Defeating the Deadliest Cancer with New Screening

Lung cancer has long been defined as the deadliest cancer, claiming more lives than breast, colon and prostate cancers combined. Those affected by the other cancers listed have been encouraged with marked improvements in survival rates, while significant progress has been limited for lung cancer. However, with new screening guidelines in place, the time has come for those who are at risk for lung cancer to have hope, as well. The outlook is optimistic: Studies show that when detected early, patients with lung cancer can now have a 90 percent survival rate.

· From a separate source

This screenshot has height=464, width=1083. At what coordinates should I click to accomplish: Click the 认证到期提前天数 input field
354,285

In the past, the five-year survival rate for lung cancer has been just 16 percent.  This is directly related to late-stage disease diagnosis in the majority of cases. Because the lungs are not innervated, lung cancer tends to grow and progress without causing any symptoms. However, with the introduction of new screening guidelines targeting long-term, heavy smokers who are at highest risk for lung cancer, these statistics may start to improve. William Moore, MD, Co-Director, Center for Lung Cancer Screening and Prevention, and a board-certified thoracic radiologist, explained, “Screening for lung cancer with a low-dose chest CT scan has saved many lives due to early detection. In addition, screening has lowered disease burden in dozens of others who have decreased or quit smoking as a result of the screening program.”

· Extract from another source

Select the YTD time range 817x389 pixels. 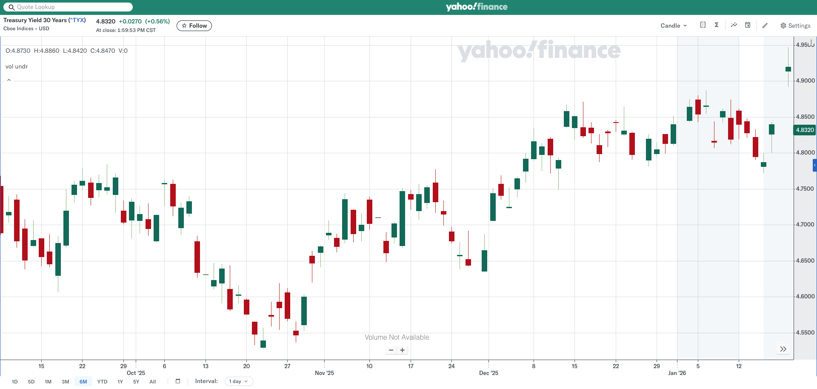coord(102,382)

“At Stony Brook University Cancer Center, we are taking an aggressive, multifaceted approach to screening patients who are high risk,” said Barbara Nemesure, PhD, Director, Cancer Prevention and Control Program at the Cancer Center. This approach includes an annual low-dose radiation computed tomography (CT) chest scan, a physical examination, smoking cessation programs and long-term patient follow-up. In fact, one of the goals is to encourage patients to become ex-smokers by their next visit.  

Stony Brook’s Program is available for those who are current or former smokers and:
• Are 50 to 80 years of age
• Have smoked a pack of cigarettes a day for 30 years or two packs a day for 15 years
• Or, who have quit a heavy smoking habit within the past 15 years

Dr. Nemesure added, “We welcome any individual who may be at high risk to inquire about the program. This includes those who have quit smoking within the past 15 years or individuals who may have been exposed to hazardous environmental or chemical irritants, including those who worked at Ground Zero.

"If someone is unsure if they qualify, call April Plank, DNP, Co-Director, Center for Lung Cancer Screening and Prevention, at (631) 638-7000. One barrier to screening has typically been resistance or anxiety by patients when they have no symptoms. “It is important to educate our community that screening works, and it can save lives,” said Dr. Plank. “Part of my role is to educate our patients, offer reassurance and guide our patients through the process.”

Outcomes prove value
More than 350 patients have been screened since the program’s inception in 2013 and five cases of lung cancer were detected in patients who were otherwise asymptomatic. All underwent surgery at Stony Brook University Hospital. These patients have been given a good prognosis for survival due to the early detection of lung cancer by the screening program.